Pericytes Play a Crucial Role in Brain Damage after Stroke

Scientists and health professionals believe that the blood flow within the brain is chiefly controlled by the dilation and constriction of the arterioles which further branch out to form smaller conduits called capillaries. This is now challenged by a biomedical science research based in UCL which concluded that the changes in the diameter of capillaries are influenced by the tightening or loosening of cells called pericytes which are found around the capillaries themselves.

The study, which was carried out by scientists from UCL, Oxford University and the University of Copenhagen, concluded that pericytes are the main regulator of blood flow to the brain. Additionally, after an episode of stroke, the cells tighten and die around the capillaries thus compromising the blood flow to the area. This may cause long term damage to the brain cells which in turn may lead to permanent disabilities.

Professor David Attwell of UCL’s Department of Neuroscience, Physiology & Pharmacology, who led the team explained that although clinicians are able to remove clots which compromise blood flow to the brain if the patient have reached the hospital early enough, the constriction of the blood supply induced by the tightening of the pericytes around the capillaries may still cause further damage even after the clot was removed.

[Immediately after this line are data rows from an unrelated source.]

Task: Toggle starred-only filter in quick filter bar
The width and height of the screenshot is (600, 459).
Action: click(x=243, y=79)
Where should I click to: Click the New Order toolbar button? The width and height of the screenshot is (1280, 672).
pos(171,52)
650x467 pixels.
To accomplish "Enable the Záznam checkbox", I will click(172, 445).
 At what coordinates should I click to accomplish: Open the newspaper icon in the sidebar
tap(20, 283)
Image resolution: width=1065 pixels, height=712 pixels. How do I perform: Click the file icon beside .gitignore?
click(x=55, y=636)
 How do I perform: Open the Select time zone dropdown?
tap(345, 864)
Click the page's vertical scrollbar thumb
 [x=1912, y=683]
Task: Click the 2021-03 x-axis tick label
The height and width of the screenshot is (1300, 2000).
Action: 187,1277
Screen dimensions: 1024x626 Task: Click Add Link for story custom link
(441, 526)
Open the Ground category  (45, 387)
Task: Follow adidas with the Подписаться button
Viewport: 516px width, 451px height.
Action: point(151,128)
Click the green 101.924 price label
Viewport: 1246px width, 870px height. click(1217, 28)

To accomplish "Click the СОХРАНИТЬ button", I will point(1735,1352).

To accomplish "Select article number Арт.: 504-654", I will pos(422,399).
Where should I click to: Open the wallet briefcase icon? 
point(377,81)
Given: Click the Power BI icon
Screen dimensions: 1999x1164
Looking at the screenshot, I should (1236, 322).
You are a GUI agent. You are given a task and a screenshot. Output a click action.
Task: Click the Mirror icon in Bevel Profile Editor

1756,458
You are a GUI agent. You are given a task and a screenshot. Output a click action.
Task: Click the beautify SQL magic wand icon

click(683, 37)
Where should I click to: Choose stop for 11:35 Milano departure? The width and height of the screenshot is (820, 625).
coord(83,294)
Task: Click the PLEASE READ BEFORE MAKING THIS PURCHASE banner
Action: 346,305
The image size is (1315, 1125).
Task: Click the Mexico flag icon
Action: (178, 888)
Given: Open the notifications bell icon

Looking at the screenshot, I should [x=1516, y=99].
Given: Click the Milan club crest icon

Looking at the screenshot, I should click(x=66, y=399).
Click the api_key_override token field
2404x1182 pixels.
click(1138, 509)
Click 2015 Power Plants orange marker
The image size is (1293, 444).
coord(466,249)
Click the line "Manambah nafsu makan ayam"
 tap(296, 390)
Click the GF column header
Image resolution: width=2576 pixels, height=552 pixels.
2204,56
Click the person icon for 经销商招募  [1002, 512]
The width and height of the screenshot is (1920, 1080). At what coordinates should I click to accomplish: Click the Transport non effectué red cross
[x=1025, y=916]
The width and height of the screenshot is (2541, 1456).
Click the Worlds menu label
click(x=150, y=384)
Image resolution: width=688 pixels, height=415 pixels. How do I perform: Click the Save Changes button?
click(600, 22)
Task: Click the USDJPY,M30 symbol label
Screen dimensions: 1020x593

Through this study in biomedical science research, the team was able to demonstrate the properties of certain compounds to halve pericyte death. The data was derived from stroke simulation in the laboratory. Attwell pointed out that this research may open the doors for novel therapeutic strategies which may be able to target the pericytes and lead to the development of biomedical science innovations.

Professor Alastair Buchan, Dean of Medicine and Head of the Medical Sciences Division at Oxford University and study co-author stated that drugs can now be identified which may prevent the pericytes from dying. Through this, he says, blood flow to the brain may be restored to normal and the progressive neurological damage caused by the stroke may be prevented.